I'm don't think "on a similar order" is really the comparison you meant to use. 1 is on the same order as 6.

Things *ARE* getting better, in a few places

Posted May 24, 2012 15:46 UTC (Thu) by apoelstra (subscriber, #75205) [Link]

>I'm don't think "on a similar order" is really the comparison you meant to use. 1 is on the same order as 6.

Perhaps nix was thinking in base 2, in which case 6 is on the same order as 4 ;).

Things *ARE* getting better, in a few places

Posted May 24, 2012 17:13 UTC (Thu) by dgm (subscriber, #49227) [Link]

Base e seems more "natural"...

Things *ARE* getting better, in a few places

Posted May 25, 2012 8:32 UTC (Fri) by micka (subscriber, #38720) [Link]

You just made me discover non-integral representations. And I thought I was reasonably proficient in math...

Things *ARE* getting better, in a few places

Posted May 28, 2012 13:26 UTC (Mon) by nix (subscriber, #2304) [Link]

No, I was thinking in English rather than in pedant. My mistake, on this site. :)

Let's see the big picture

Posted May 23, 2012 19:47 UTC (Wed) by ballombe (subscriber, #9523) [Link]

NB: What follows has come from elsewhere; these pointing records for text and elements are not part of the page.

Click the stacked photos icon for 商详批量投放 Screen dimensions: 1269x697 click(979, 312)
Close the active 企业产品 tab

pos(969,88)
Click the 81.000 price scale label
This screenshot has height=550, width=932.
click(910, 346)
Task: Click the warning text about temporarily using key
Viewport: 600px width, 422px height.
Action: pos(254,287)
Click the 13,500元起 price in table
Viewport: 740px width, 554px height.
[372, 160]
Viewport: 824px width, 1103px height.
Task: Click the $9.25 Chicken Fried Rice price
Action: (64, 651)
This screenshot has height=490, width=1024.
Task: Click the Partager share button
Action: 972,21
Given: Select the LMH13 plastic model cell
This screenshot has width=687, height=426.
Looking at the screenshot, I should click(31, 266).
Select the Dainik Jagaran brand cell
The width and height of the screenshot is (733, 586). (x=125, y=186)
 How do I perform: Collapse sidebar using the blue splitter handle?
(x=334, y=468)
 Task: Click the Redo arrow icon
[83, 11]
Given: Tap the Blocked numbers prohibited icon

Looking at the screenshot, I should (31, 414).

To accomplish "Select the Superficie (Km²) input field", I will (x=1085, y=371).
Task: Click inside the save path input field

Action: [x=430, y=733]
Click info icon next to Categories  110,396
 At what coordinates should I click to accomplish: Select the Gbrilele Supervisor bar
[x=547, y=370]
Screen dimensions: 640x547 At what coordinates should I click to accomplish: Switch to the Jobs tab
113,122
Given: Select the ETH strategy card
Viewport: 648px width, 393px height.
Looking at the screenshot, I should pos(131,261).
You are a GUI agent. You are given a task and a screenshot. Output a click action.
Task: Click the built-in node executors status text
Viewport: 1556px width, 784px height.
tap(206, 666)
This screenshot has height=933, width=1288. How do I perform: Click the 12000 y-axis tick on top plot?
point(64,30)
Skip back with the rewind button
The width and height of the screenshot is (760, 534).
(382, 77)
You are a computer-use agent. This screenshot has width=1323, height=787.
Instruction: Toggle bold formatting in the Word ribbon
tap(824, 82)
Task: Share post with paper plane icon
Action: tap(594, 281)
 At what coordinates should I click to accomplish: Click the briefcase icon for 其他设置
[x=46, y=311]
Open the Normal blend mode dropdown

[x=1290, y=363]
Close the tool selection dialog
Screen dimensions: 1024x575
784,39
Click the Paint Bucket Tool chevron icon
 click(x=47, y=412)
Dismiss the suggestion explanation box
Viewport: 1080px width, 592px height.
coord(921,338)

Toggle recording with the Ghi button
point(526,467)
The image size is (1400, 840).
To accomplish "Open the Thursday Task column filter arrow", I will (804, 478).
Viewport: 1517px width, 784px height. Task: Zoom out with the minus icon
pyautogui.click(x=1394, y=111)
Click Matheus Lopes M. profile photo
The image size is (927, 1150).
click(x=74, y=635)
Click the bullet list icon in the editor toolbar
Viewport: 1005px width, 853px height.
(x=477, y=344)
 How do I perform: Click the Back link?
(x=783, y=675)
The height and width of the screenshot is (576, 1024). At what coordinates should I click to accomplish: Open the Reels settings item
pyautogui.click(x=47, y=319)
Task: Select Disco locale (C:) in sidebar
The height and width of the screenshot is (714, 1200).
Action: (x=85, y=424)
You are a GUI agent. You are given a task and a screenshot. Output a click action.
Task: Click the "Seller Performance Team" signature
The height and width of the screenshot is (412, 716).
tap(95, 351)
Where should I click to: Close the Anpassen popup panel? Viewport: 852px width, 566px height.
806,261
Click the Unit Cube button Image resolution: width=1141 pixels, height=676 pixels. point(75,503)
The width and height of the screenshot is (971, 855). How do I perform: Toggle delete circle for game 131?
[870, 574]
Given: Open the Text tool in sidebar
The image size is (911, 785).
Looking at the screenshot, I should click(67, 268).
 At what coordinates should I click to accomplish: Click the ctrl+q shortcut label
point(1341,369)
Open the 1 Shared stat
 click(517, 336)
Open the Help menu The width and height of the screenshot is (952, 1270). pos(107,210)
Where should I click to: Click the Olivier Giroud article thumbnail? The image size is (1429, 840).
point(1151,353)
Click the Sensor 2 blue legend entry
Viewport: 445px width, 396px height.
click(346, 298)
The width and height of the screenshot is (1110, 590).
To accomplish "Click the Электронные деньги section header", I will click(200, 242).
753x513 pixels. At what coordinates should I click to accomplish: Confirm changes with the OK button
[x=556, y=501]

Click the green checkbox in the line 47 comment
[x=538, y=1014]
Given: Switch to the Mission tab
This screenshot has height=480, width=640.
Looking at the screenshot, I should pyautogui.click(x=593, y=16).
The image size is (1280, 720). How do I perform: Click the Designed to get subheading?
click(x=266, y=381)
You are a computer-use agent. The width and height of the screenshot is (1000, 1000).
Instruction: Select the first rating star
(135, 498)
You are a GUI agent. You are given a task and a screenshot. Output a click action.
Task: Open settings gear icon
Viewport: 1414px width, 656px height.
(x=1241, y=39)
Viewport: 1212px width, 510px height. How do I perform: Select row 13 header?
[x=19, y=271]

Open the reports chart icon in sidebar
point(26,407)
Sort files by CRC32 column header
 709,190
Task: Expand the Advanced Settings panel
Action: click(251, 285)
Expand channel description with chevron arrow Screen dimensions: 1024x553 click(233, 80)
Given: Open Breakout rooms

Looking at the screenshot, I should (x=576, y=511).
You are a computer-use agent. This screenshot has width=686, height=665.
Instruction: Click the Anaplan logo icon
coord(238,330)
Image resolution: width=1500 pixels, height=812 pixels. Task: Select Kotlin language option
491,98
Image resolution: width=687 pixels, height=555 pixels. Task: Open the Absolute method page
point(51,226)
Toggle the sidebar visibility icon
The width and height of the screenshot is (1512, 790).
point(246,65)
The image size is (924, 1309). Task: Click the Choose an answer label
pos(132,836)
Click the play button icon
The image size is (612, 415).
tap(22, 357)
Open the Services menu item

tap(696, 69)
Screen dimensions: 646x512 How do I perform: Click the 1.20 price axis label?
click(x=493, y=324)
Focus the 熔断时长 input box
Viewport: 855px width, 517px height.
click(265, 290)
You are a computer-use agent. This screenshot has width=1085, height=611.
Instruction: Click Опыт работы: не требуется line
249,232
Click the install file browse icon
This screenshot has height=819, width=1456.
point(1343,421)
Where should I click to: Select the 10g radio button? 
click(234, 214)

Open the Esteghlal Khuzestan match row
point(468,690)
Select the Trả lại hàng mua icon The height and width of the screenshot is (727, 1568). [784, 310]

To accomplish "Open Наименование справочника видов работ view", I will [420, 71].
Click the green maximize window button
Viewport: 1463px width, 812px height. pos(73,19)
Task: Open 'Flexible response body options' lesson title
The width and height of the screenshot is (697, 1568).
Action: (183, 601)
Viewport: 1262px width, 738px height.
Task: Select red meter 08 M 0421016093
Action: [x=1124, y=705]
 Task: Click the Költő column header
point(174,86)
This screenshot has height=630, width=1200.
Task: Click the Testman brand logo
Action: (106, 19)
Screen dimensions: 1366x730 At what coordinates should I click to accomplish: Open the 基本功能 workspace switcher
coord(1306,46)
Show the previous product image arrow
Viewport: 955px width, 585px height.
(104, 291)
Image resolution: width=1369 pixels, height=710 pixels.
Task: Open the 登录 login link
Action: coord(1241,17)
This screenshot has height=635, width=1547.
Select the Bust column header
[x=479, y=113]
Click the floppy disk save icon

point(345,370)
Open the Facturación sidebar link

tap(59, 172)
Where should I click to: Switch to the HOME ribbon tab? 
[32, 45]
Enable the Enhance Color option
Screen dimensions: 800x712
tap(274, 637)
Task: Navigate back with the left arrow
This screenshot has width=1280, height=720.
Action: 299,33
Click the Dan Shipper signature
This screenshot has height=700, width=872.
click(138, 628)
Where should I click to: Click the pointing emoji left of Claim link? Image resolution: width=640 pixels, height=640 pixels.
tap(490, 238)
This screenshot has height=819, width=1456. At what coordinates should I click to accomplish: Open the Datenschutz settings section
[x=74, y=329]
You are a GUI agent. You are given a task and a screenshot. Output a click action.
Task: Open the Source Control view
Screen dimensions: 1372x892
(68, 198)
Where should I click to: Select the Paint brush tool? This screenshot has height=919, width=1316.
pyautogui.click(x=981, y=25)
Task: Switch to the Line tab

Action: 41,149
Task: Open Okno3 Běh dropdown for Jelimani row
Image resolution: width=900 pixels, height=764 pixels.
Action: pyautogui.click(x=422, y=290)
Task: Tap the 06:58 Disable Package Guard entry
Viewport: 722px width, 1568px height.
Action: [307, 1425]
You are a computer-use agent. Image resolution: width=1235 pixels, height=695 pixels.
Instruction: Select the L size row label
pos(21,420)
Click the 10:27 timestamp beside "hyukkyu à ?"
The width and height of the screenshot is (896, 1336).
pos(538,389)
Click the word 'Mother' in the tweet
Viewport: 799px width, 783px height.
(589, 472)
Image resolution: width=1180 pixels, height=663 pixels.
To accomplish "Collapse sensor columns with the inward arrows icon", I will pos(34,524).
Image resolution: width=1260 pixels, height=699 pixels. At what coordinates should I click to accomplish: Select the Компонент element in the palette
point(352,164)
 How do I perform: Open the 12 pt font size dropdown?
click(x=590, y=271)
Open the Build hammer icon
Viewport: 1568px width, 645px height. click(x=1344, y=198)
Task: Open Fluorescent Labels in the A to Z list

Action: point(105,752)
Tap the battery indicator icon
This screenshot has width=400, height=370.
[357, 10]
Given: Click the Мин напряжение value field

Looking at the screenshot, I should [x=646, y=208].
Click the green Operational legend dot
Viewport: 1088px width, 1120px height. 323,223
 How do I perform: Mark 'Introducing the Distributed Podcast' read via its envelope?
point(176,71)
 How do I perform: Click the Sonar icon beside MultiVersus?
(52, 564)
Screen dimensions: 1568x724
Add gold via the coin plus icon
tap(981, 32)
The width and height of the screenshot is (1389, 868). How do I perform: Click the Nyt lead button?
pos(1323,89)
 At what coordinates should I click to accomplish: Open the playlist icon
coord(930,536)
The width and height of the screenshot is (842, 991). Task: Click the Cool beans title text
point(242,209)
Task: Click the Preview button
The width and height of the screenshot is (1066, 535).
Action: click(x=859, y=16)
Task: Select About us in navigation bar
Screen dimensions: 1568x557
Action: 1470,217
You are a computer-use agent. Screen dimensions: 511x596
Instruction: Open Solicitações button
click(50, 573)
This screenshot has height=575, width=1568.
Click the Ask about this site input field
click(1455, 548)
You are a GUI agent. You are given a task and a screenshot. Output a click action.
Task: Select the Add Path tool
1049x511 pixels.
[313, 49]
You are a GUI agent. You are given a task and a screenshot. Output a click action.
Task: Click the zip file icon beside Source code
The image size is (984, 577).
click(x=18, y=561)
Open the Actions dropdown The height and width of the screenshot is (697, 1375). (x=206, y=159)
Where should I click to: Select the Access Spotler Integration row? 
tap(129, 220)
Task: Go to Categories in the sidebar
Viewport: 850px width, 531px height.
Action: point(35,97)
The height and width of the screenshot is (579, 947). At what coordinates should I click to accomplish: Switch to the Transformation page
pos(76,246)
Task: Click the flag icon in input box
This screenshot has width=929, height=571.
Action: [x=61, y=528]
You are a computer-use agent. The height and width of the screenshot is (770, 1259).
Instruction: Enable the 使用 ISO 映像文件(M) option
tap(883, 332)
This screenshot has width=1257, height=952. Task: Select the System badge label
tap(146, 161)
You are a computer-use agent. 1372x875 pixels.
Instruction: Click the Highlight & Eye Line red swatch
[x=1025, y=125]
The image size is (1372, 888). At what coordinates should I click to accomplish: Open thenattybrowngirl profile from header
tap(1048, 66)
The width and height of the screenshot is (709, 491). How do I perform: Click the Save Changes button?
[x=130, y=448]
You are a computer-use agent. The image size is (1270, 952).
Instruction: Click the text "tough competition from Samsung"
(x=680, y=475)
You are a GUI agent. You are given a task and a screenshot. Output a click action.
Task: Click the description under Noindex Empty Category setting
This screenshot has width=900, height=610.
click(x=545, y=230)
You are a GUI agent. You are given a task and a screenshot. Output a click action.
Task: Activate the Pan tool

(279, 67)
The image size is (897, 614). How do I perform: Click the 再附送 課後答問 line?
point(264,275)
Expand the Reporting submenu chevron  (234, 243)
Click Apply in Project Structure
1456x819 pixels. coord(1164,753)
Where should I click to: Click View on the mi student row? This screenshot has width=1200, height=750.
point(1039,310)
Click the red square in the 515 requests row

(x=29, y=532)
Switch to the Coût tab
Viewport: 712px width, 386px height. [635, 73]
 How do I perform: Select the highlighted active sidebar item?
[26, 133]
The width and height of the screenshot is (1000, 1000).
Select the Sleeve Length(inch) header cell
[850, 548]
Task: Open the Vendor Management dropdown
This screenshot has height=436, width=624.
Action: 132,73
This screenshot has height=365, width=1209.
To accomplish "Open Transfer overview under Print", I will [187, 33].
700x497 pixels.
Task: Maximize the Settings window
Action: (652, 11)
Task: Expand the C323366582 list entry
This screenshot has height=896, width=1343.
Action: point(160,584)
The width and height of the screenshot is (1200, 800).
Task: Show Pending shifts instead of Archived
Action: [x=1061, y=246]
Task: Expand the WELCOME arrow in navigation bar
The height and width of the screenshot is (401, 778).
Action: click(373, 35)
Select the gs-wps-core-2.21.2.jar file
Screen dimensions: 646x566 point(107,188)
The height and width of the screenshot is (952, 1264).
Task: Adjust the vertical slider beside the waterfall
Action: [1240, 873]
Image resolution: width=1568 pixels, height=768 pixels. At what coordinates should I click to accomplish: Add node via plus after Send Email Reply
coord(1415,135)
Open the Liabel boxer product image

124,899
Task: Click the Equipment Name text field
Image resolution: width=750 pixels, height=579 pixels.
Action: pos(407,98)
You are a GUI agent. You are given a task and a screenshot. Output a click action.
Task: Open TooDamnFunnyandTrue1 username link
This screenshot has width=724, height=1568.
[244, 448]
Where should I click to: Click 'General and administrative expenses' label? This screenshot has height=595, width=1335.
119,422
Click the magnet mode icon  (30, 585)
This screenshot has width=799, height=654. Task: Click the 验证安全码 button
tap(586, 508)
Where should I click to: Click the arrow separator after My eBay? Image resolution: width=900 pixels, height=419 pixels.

At the same time the first bug is really nasty, so maybe they could improve their QA process.

How about the 10 bugs exploit?

Posted May 24, 2012 14:20 UTC (Thu) by southey (subscriber, #9466) [Link]

You do realize that that part 2 will have Sergey Glazunov's "roughly 10 distinct bugs" (as mentioned at the end of the blog), right?
Having two exploits suggests that they still need to keep their 'pride' in check.